I see you haven't changed much, your spin qualifies you for a politician. The UN's role, I attempted to point out, was allegedly, according to you, to stop the war. My point is, it didn't stop the war, all they have is an armistice agreement. They have no "peacekeepers" within a 1000 miles of the DMZ. No peace treaty. Instead, us idiots pay to protect South Korea. So I ask you again, how did the UN stop the war and what the hell has it been doing for 60 years since?

Finder said:
The United nations efforts in Korea prevented the fall of the South Korean state, if the United Nations had not entered the war there would be no South korea only the DPRK! Of course your hatred for the United Nations seems to over power this whole anti-terrorist, anti-islamo-fascist thing of yours it would seem.

Let's get something straight. The Korean War and the Vietnam War were identical in terms of reasons. Not to allow communism to expand. But nations became wary of Vietnam, it was a war that cannot be won. They were right, it wasn't won. Communism prevailed. And the UN did what again? Your guess is as good as mine.


Wrong. The Vietnamess war was as you said to stop the so called "Domino effect" and this was a war of aggression set forth by the USA and not the United Nations. In which we know of the outcome. For today there is no South Vietnam.

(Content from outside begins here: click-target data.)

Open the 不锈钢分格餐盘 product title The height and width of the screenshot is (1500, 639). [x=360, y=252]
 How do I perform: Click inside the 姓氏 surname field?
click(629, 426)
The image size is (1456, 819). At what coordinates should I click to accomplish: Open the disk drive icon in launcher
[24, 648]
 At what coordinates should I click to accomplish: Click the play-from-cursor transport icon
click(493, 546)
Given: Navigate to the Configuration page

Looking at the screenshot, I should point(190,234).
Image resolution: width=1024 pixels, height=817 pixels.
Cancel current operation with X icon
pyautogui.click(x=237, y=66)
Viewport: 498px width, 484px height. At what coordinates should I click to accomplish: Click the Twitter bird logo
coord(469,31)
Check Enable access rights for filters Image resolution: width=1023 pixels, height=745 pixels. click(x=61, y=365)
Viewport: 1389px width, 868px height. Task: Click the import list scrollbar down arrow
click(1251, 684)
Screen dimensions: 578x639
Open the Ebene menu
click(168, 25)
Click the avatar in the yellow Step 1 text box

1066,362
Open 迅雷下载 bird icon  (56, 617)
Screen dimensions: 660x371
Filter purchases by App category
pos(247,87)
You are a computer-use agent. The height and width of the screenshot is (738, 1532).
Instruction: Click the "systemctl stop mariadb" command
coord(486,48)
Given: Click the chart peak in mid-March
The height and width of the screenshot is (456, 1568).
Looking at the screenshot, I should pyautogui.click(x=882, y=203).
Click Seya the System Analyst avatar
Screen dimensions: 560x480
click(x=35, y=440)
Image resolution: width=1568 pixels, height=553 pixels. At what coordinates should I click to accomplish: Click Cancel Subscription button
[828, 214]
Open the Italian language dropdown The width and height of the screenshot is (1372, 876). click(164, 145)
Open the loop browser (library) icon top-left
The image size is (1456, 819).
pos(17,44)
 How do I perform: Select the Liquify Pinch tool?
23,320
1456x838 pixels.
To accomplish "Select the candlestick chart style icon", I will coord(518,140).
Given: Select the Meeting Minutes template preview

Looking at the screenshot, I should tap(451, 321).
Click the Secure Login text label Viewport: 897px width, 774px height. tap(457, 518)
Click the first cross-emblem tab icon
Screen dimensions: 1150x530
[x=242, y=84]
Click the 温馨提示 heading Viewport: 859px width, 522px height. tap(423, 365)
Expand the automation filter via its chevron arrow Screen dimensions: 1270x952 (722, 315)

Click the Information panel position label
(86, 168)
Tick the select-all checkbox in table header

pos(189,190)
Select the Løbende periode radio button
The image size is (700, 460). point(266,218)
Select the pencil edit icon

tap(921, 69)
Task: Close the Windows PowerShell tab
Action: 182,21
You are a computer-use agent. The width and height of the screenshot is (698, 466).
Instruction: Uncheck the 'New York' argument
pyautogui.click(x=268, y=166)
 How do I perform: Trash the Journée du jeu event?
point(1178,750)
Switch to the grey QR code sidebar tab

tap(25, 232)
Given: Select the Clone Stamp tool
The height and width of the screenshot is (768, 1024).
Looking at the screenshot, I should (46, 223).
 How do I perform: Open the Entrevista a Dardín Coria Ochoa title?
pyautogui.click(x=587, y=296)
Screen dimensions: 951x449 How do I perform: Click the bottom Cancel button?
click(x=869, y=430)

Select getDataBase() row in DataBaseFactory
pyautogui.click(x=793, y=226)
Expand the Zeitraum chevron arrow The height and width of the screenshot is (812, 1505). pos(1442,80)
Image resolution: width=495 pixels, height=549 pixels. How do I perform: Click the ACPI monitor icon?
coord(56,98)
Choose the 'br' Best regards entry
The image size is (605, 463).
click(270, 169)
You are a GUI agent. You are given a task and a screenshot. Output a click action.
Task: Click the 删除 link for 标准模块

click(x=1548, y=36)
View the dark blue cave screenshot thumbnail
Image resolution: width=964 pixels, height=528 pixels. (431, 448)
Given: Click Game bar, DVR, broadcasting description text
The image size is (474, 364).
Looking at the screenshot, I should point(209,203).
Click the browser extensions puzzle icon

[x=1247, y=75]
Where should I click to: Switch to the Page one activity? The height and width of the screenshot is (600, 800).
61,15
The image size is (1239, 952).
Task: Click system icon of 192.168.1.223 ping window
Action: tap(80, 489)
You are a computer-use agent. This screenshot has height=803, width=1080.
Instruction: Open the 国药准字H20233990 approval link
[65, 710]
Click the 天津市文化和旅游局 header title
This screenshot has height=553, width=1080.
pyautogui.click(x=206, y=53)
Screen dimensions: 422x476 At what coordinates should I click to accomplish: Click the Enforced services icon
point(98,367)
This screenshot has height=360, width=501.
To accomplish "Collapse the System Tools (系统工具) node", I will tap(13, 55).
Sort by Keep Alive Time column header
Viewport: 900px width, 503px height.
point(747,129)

Where we had the "Korean Police action" The North Korean government was told by the UN to stop the war right away and to go back to the boarder by the UN. North Korea decided not to listen and the UN resolution for a police action was granted. Many nations took part, from the USA, Greece, to Turkey and many more. Yes some American Generals politized it as stopping Communism, but it was to stop the advance of the North Korean government and not to destory it. Perhaps if the USA had not used the United Nations back then we would have had a united Korea under the Stalinists of North Korea today, much like how the United states going at it with there own alliance in Vietnam and now Iraq seemed like they are domed to fail or make things worse.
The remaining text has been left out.